* [STATED GOAL]:
Rewrite the lines below as a numbered list, leaving out the blank lines and omitting the pictures.

* [SUPPLIED MATERIAL]:
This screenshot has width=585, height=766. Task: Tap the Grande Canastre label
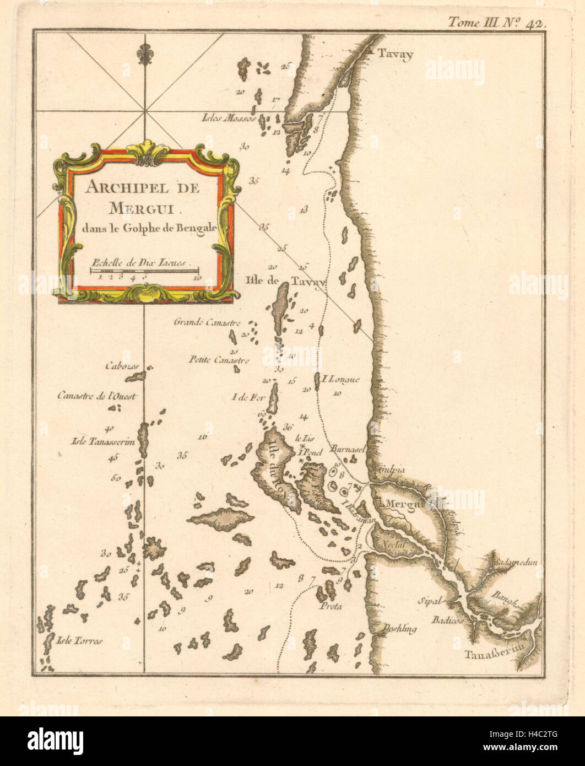point(206,322)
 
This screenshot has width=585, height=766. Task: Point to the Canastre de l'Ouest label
point(96,395)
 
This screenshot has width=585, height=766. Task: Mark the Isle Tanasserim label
point(104,441)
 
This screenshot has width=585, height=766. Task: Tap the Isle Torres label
point(80,641)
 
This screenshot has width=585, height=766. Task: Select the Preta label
point(330,606)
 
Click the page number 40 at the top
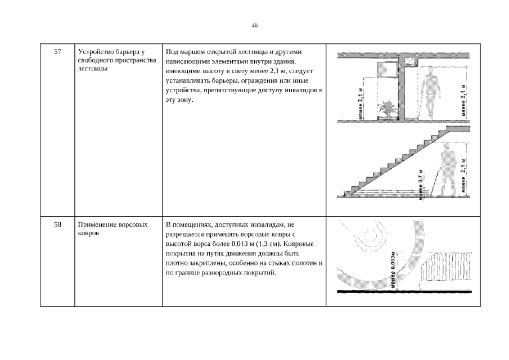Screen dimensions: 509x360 (254, 26)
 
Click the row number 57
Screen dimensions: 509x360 (57, 52)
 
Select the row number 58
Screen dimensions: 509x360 (57, 224)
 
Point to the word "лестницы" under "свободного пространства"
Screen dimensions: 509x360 (92, 69)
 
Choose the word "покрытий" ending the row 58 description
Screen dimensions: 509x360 (260, 273)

* [TASK RESPONSE]:
1. This screenshot has width=585, height=766. Task: Tap the Grande Canastre label
2. point(206,322)
3. This screenshot has width=585, height=766. Task: Point to the Canastre de l'Ouest label
4. point(96,395)
5. This screenshot has width=585, height=766. Task: Mark the Isle Tanasserim label
6. point(104,441)
7. This screenshot has width=585, height=766. Task: Tap the Isle Torres label
8. point(80,641)
9. This screenshot has width=585, height=766. Task: Select the Preta label
10. point(330,606)
11. Click the page number 40 at the top
12. Screen dimensions: 509x360 (254, 26)
13. Click the row number 57
14. Screen dimensions: 509x360 (57, 52)
15. Select the row number 58
16. Screen dimensions: 509x360 (57, 224)
17. Point to the word "лестницы" under "свободного пространства"
18. Screen dimensions: 509x360 (92, 69)
19. Choose the word "покрытий" ending the row 58 description
20. Screen dimensions: 509x360 (260, 273)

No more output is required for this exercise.